▶ **INPUT DATA**:

>>

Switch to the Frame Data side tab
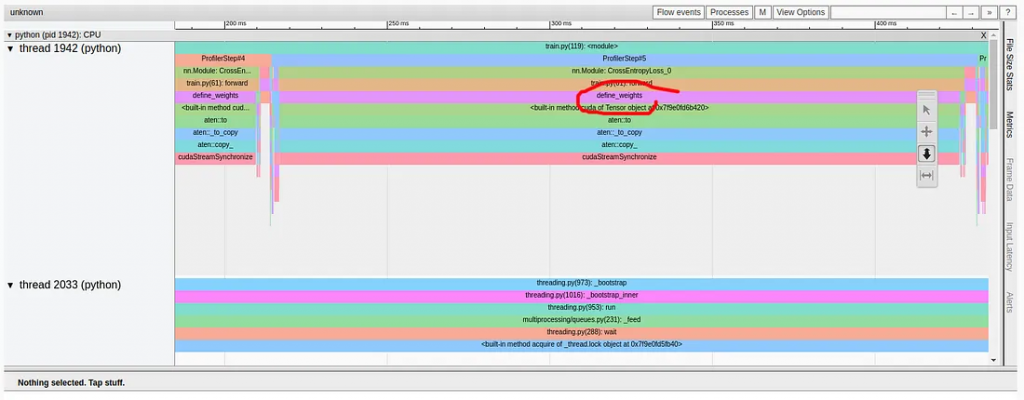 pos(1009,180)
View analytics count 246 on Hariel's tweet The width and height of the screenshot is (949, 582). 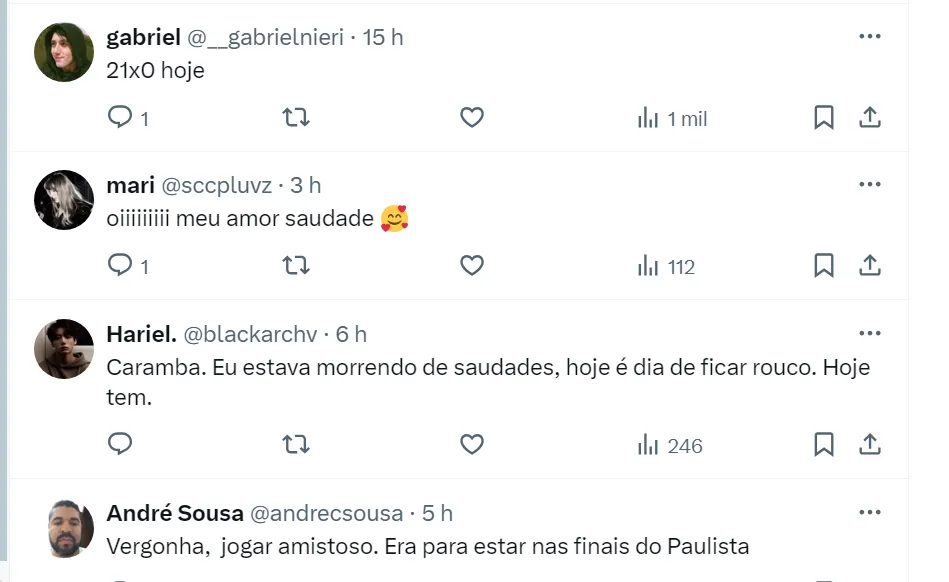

<<
>>

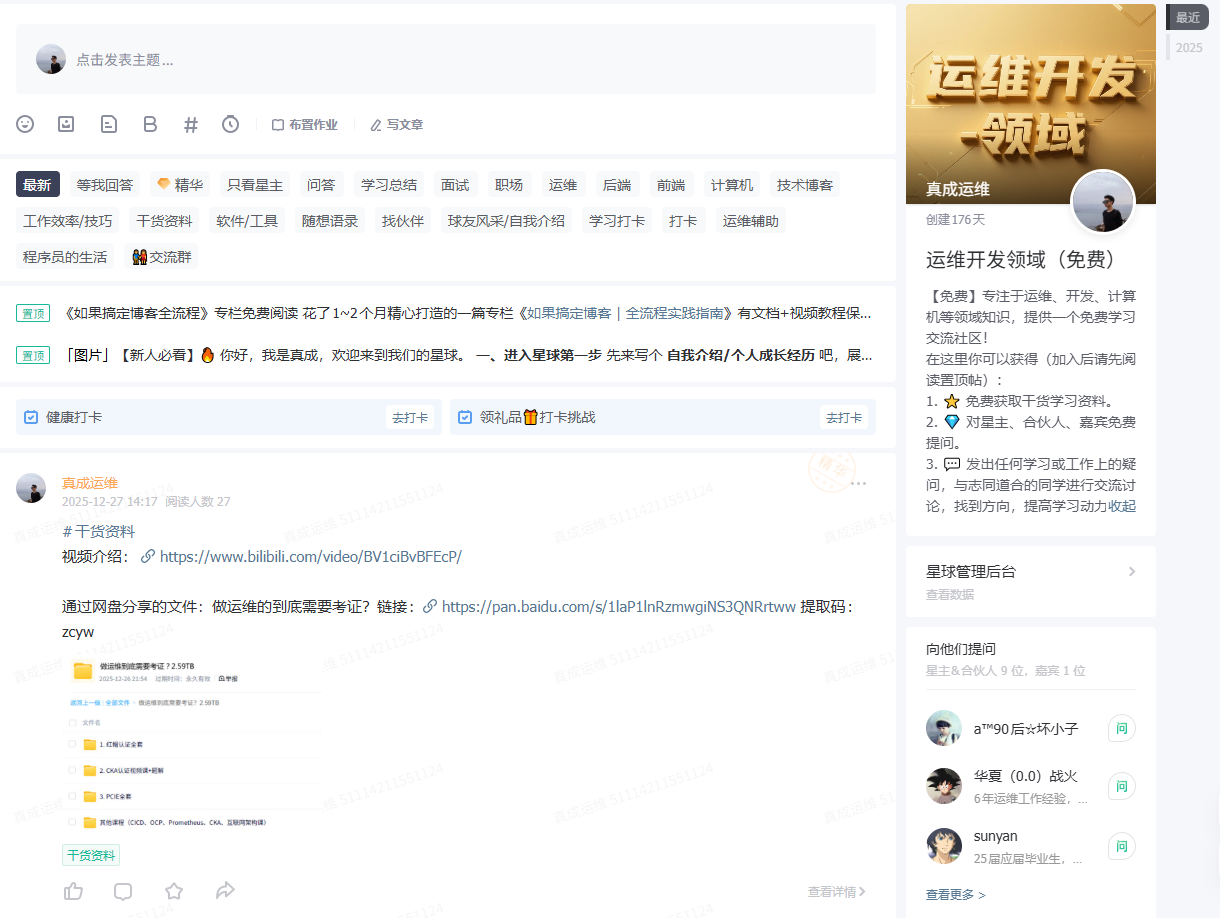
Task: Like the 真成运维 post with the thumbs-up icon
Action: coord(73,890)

<<

▶ **PROBLEM DETAILS**: The lines to set down run from the line with "Switch to the Frame Data side tab" up to and including the line with "View analytics count" in the entries above. Reproduce them exactly, with no pictures.

▶ **OUTPUT OF THE TASK**:
Switch to the Frame Data side tab
 pos(1009,180)
View analytics count 246 on Hariel's tweet The width and height of the screenshot is (949, 582). 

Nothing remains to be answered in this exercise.